Everyone these days is on about slow photography and I’ve even written about it myself, but because that’s my normal operational mode and something I’ve been doing forever, I find my challenge is to quickly set up and capture a scene under changing conditions or time constraints. Honing your aesthetic and technical skills will allow you greater opportunities in nature because you can evaluate and switch those sensibilities on quickly. Wildlife photography comes to mind when I think of fast photography, but also changing weather or light conditions. I often go on field trips into nature preserves with a group and there isn’t time to devote time to studying the scene and setting up. I’m not great at it, but I’m much better than I was starting out. How did I improve?

A quick diversion first –

I’m not going to dwell on light in this post. Light is something you also have to study to see how it works – the sun and clouds do amazing things, but sometimes you just have to take what’s on offer and so then it comes down to composition. I know everyone wants to be a badboy and break rules out of the gate, but truly pleasing arrangements and color palettes exist and classic rules are worth knowing.

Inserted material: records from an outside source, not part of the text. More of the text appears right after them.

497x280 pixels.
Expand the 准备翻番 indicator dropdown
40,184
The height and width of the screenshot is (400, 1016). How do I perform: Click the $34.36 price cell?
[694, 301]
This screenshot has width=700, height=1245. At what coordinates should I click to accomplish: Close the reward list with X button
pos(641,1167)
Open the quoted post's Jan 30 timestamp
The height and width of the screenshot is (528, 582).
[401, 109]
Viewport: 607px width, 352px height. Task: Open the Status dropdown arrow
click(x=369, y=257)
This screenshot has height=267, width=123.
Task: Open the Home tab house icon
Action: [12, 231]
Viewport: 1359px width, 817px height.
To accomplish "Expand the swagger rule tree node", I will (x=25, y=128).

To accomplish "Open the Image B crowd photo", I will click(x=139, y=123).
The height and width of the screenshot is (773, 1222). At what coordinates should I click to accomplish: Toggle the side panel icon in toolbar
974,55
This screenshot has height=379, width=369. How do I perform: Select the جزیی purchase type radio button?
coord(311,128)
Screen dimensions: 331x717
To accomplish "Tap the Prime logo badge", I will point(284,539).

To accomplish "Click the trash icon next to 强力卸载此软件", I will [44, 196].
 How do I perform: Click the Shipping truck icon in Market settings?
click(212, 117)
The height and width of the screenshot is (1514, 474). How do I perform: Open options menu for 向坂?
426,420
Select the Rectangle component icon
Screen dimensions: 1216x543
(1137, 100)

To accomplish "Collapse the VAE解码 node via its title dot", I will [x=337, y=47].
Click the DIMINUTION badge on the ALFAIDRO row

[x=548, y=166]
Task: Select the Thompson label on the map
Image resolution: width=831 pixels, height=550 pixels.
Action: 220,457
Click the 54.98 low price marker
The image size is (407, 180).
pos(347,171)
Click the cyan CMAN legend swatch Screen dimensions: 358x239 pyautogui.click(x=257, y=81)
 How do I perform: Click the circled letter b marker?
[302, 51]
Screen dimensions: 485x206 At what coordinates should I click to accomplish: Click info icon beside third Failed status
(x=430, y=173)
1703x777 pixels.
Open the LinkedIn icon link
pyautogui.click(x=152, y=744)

Some of those rules and techniques should be studied as part of your training. Other photographers have produced endless books, monographs, tutorials and videos about it. Many are worth your time. Another is to study painting and painters’ techniques. Yes, they start with nothing and add everything while with photographers it’s the opposite, but knowing what to leave out takes time. When I’m considering a scene these days, I have a mantra going in my head – is it in or is it out? And if it’s in, why is it in? What does it do? How does it help?


Here’s a nice progression done in basically two shots –

It was the bendy parts that made me stop on this outing. I love the way the path snakes away out of sight, making you wonder what’s there, making you want to keep going to find out. But check out the other bendy thing in this scene. Once I saw it, I knew I had to shift slightly so it would be isolated against the snow and between other trees.

That little tree! Now it shows up in all its quirky glory.

It was a couple of things that made this an easy fix for me. One is my love of bendy trees so they stick out to me, and second is my understanding that separation between trees is key in the woods. Granted, not every tree is going to stand all on its own, but finding dark clumps that block views, bright slivers between them that get too much attention and, of course, finding weird shapes will help you define and harmonize forest landscapes. After years, and making a lot of mistakes, I’m better at it and recognize how I can identify and fix problems easier than before I had all that practice.

You’ll notice another change – the big trees on the left are gone. See how much more balanced things are? The visual weight of those two trees made things feel lopsided and drew too much attention despite the leading line. If there was something on the left, like a rock or stump or just more trees of similar size, they would work as a framing element. With them only on one side, things just look unstudied, unconsidered and accidental. It’s what changes a photo from a snapshot to a successful photograph – deliberation, choices and thought.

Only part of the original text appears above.